• [Compiti da svolgere]
1 – Per favore, ricopia dal brano sulla sentenza la parte che si apre con le parole contenenti "Data Udienza: 21/06/2013" e termina con "della legge n.".
2 – Secondo il brano sulla sentenza, quale corte ha confermato la decisione del Tribunale monocratico di Mistretta?
3 – Prosegui il brano sulla sentenza dal punto in cui si interrompe.

Data Udienza: 21/06/2013

Ritenuto:
— che la Corte di appello di Messina con sentenza del 4/11/2011 ha confermato la sentenza
24/5/2010 del Tribunale monocratico di Mistretta, che aveva affermato la responsabilità penale
di CASTAGNA Domenico per il reato di cui all’art. 20, lett. b), legge n. 47/1985
(sopraelevazione di un fabbricato, con montanti in lamiera zincata imbullonati, copertura in
pannelli termoisolanti accessibile tramite una botola – acc. in Tusa, il 10/11/2006);
— che avverso detta sentenza l’imputato ha proposto ricorso per cassazione, con il quale — sotto i
profili della violazione di legge e del vizio di motivazione — ha lamentato:
* la inconfigurabilità del reato edilizio, in quanto, ai sensi dell’art. 20 della legge n.

Registrazioni per individuare le voci visualizzate:

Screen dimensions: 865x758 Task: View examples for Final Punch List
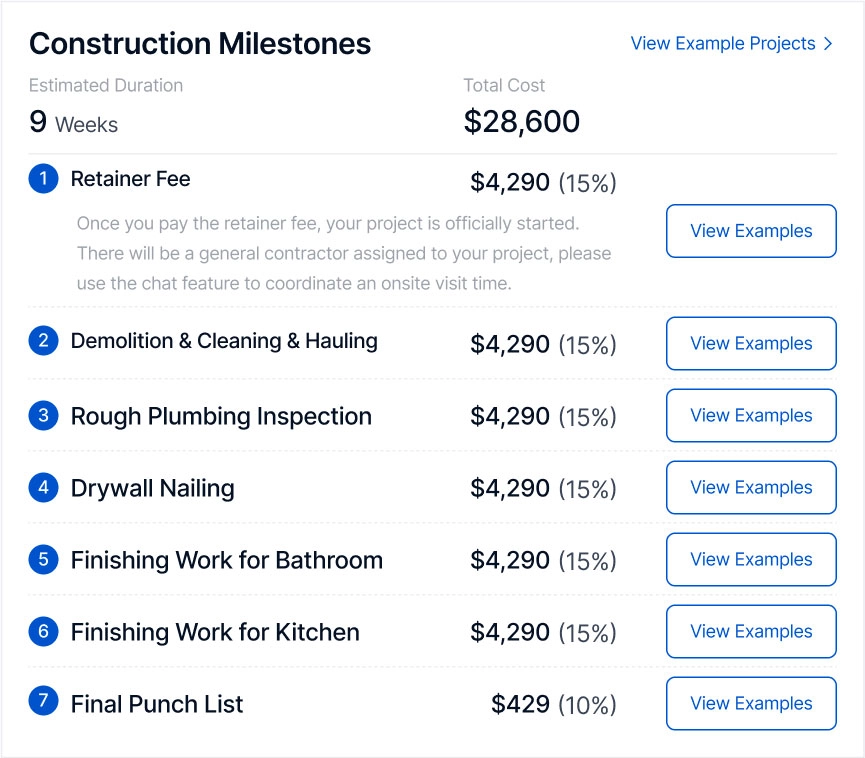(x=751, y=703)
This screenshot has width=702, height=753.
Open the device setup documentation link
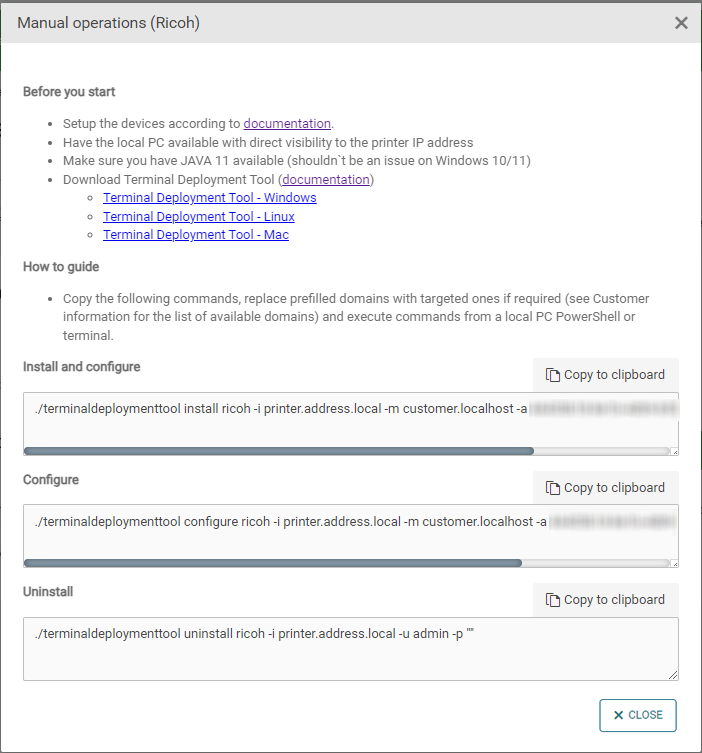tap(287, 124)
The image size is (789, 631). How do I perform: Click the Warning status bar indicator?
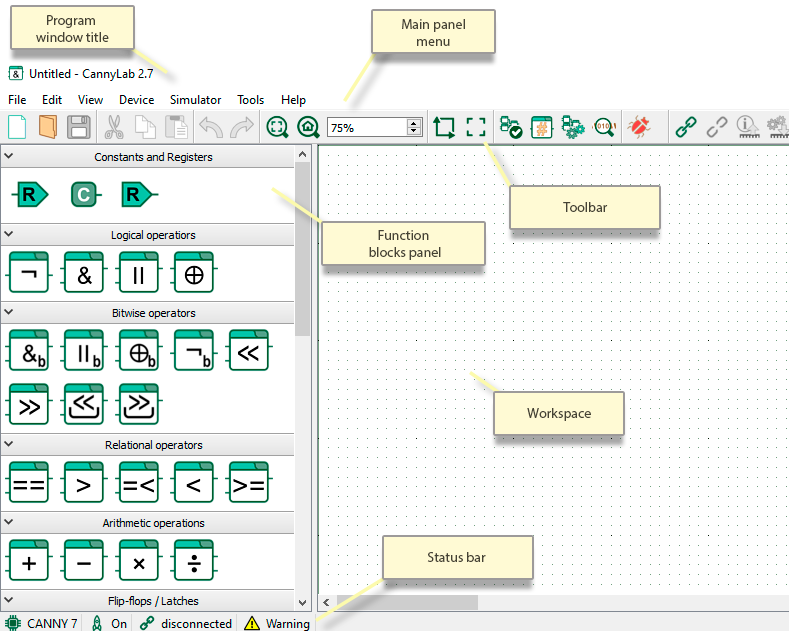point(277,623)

• [Le risposte]
1 –
Data Udienza: 21/06/2013

Ritenuto:
— che la Corte di appello di Messina con sentenza del 4/11/2011 ha confermato la sentenza
24/5/2010 del Tribunale monocratico di Mistretta, che aveva affermato la responsabilità penale
di CASTAGNA Domenico per il reato di cui all’art. 20, lett. b), legge n. 47/1985
(sopraelevazione di un fabbricato, con montanti in lamiera zincata imbullonati, copertura in
pannelli termoisolanti accessibile tramite una botola – acc. in Tusa, il 10/11/2006);
— che avverso detta sentenza l’imputato ha proposto ricorso per cassazione, con il quale — sotto i
profili della violazione di legge e del vizio di motivazione — ha lamentato:
* la inconfigurabilità del reato edilizio, in quanto, ai sensi dell’art. 20 della legge n.

2 – La Corte di appello di Messina.

3 –
4\2003 della Regione Siciliana, non sarebbe soggetta a concessione o autorizzazione la
chiusura di un terrazzo in quanto struttura precaria”;
* il mancato riconoscimento della buona fede;
in data 6.6.2013 faceva pervenire memoria;
— che il ricorso deve essere dichiarato inammissibile, perché le doglianze anzidette sono
manifestamente inlandate, in quanto:
a) la chiusura di un terrazzo determina la creazione di nuovi volumi ed è soggetto,
pertanto, a permesso di costruire. In particolare, tale manufatto è da considerarsi, in senso
tecnico-giuridico, un nuovo locale autonomamente utilizzabile e difetta del carattere di
precarietà, trattandosi di opera destinata non a sopperire ad esigenze temporanee e contingenti
con la sua successiva rimozione, ma a durare nel tempo, ampliando così il godimento
dell’immobile.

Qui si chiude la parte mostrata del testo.